PRESQUE ISLE, Maine — A significant investment is expected to pay even bigger dividends for Northern Maine Community College, as the Presque Isle college is slated to benefit from a huge push to make the campus more green.
The college has undertaken several projects in recent months designed to reduce both energy costs and the campus’s carbon footprint. The college has invested more than $2.2 million in the effort, and the scope of completed work includes building and lighting upgrades, mechanical renovations and insulation, and building controls installation.
Tim Crowley, president of NMCC, said Thursday that making the college more energy-efficient and environmentally friendly has been a major priority over the past few years. Crowley said the investments NMCC has made in its buildings and around campus “will pay dividends for years to come.”
The college has entered into a performance contract with Honeywell to upgrade existing facilities. The arrangement, approved by the Maine Community College System last year, allowed NMCC to borrow $1.36 million from the system to initiate energy conservation work on campus.
Under the contract with Honeywell, NMCC is guaranteed a minimum dollar amount in savings on its energy costs each year for the next 15 years as a result of the firm’s work to maximize energy efficiency on campus. NMCC would use the savings to repay the MCCS loan. If the savings do not achieve the targeted figure, Honeywell is responsible for paying the balance in that given fiscal year.
The project began early this year with a comprehensive energy audit of campus facilities. Several buildings and areas on campus were targeted for improvements, and work on the target areas began in early April. During spring break, campus buildings were better insulated and steps were taken to better prevent heat loss.
In May, work began on extensive updates to the building control mechanisms across campus. Many of the existing controls were installed in the 1970s and 1980s and had outlived their usefulness. As a result of the new computer systems installed, the college will have better control of the heating and ventilation in all buildings.
Individual rooms can now be scheduled for heat as needed, as opposed to the former method of heating a whole wing or floor. The system will allow NMCC to trend building temperature and equipment operation over long periods of time to help verify that everything is working properly.
The final area of work completed over the summer months involved campus interior and exterior lighting projects. Interior lighting was reviewed, and inefficient lighting has been replaced with high-efficiency lighting. The college has added new motion detectors and daylight harvesting controls, which turn the lights off if there is no motion in the room or if there is enough natural light.
Crowley said most of the efficiency improvement work completed on campus is the result of an energy conservation effort initiated by NMCC in 2007. An energy task force established on campus has worked collaboratively with the NMCC information technology and facilities office to identify areas in which the campus could reduce energy costs and simultaneously be more environmentally friendly.
“These efforts have really gotten the campus focused on energy and how to conserve it,” he said Thursday. “We have done a lot of work to upgrade our heating and ventilation systems and really tighten up our buildings to reduce heat loss, and to make sure we are only air conditioning parts of the buildings that need to be cooled.”

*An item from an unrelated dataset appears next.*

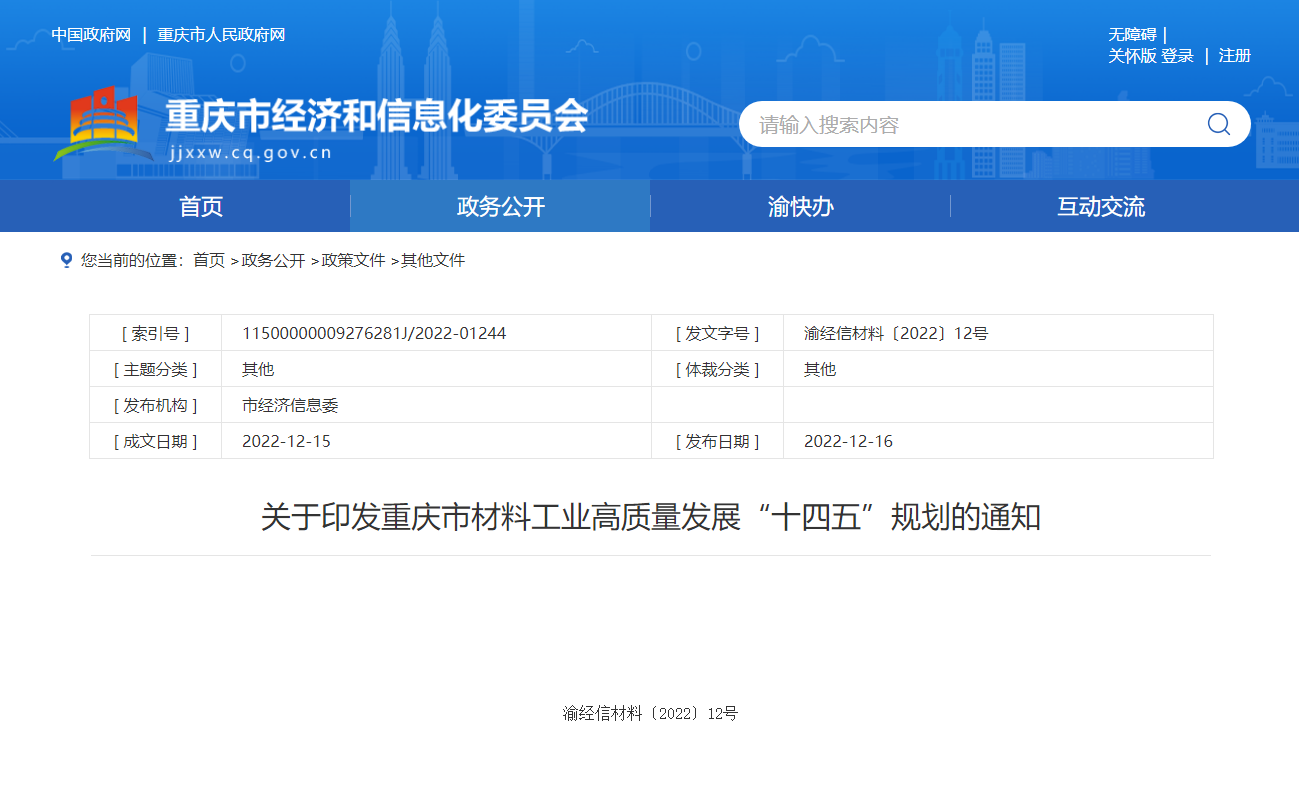Click the 无障碍 accessibility link
The image size is (1299, 797).
pos(1132,35)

Two other building upgrades at NMCC, funded through the American Recovery and Reinvestment Act, will result in energy savings on the campus. Crowley noted that a $419,839 project to install a new roof system and other exterior repairs to the Mailman Trades building, which houses many of the trade and technical occupations programs at the college, had several components relating to efficiency. Roof insulation was doubled and many air infiltration issues corrected by exterior repairs to the facility. The project also included the installation of new solar tubes in the main corridor that bring in natural light and will help reduce the amount of energy for lighting during the day.
“I believe we are really going to see a difference because of the work that was done to the Mailman Trades building,” he said.
Crowley said that students and staff at the college have been “very involved” in making NMCC more green. That has led to changes in parts of the college curriculum. Plans are under way to revise the current building energy systems curriculum across NMCC’s construction trade programs. The revisions will allow for greater instruction around green building methods, energy audits and weatherizing existing structures.
The plans also call for the college to introduce new classes over the next year while revising existing courses to stress energy efficiency in construction and renovation practices. The construction trade programs will include additional courses in energy auditing and solar domestic hot water. The energy auditing class will be required for plumbing and heating program students, and will be offered as a technical-related elective for other construction cluster programs.
“I think those courses will get those students focused on energy efficiency here at school and in their own homes,” Crowley said. “It also will allow them to share their knowledge with others when they get into the work force.”
The president added Thursday that NMCC is set to erect a meteorological, or met tower on the north end of campus within the week to measure wind speed and direction. The tower will be used as a teaching tool for students enrolled in NMCC’s training program in wind power technology, and could lead to construction of a wind turbine on campus.
The final project, a $477,979 renovation to the mechanical systems in Andrews Hall, a residential facility, is expected to be complete in October. A new high-efficiency boiler is being installed in the building along with a new domestic hot water system. A new heat recovery unit for the entire building also will be installed to capture approximately 60 percent of heat that is normally exhausted out of the building.